O tribunal federal da Califórnia testemunhou nesta semana um depoimento que expõe as ásperas divergências nos primórdios da OpenAI. Greg Brockman, presidente e cofundador da empresa criadora do ChatGPT, afirmou que Elon Musk – um dos primeiros investidores e apoiadores da startup – classificou um dos modelos antecessores do famoso chatbot como “estúpido” e chegou a dizer aos pesquisadores do projeto que “crianças na internet poderiam fazer um trabalho melhor”.
Segundo Brockman, que testemunhou pelo segundo dia consecutivo no julgamento, as críticas de Musk não eram isoladas. Ao lado de Sam Altman (hoje CEO da OpenAI) e Ilya Sutskever (ex-chefe de ciência da empresa), os executivos tiveram uma série de conversas tensas com o bilionário sobre o rumo da startup há quase uma década.
As queixas de Musk sobre o desempenho inicial dos modelos de inteligência artificial da OpenAI não apenas expunham uma impaciência que preocupava os cofundadores, mas também sinalizavam divergências fundamentais sobre a estratégia e a visão de longo prazo da empresa. O ambiente, segundo o depoimento, tornou-se carregado de tensão.

Reflexos para o julgamento e para o setor de IA
O processo em andamento atrai atenção não apenas pelo nome de Musk, mas pelas potenciais consequências para o controle e o futuro da OpenAI. As revelações sobre os atritos históricos podem influenciar a percepção pública sobre a liderança da empresa e sobre o papel de Musk em seu desenvolvimento inicial.
O testemunho de Brockman oferece uma janela inédita para os bastidores da OpenAI antes do sucesso explosivo do ChatGPT. Na época, a startup ainda buscava definir sua identidade em um campo de inteligência artificial muito menos disputado. As críticas severas de Musk ao que viria a se tornar um dos produtos mais influentes da empresa ajudam a explicar por que os caminhos do bilionário e da OpenAI se separaram.

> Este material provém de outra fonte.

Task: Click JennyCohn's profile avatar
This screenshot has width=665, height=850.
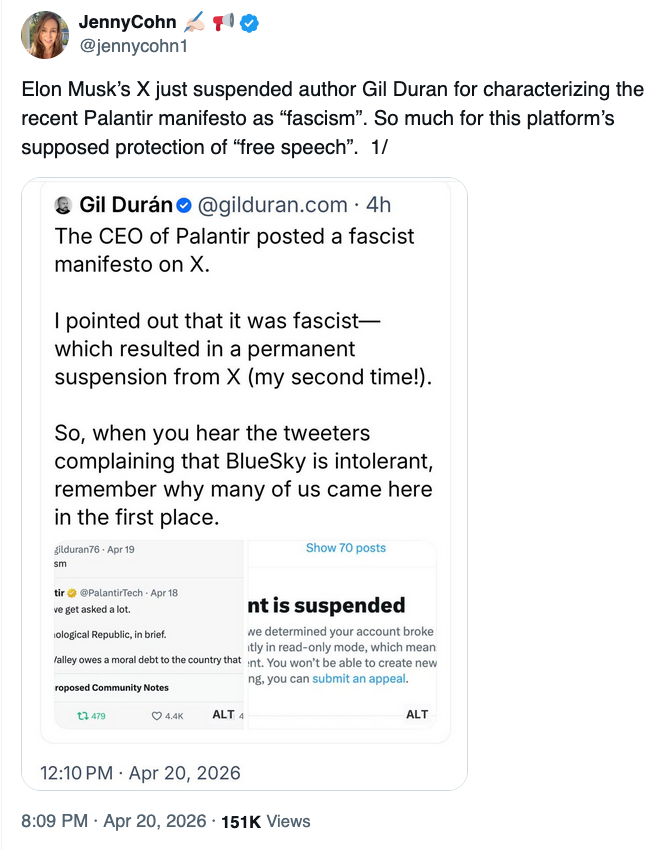Action: [44, 35]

O julgamento, que ainda está em andamento, promete trazer mais detalhes sobre a complexa relação entre os fundadores de uma das empresas mais valiosas do setor de tecnologia. A decisão final pode ter implicações práticas sobre direitos de propriedade intelectual, controle acionário e o poder de decisão sobre os rumos da inteligência artificial.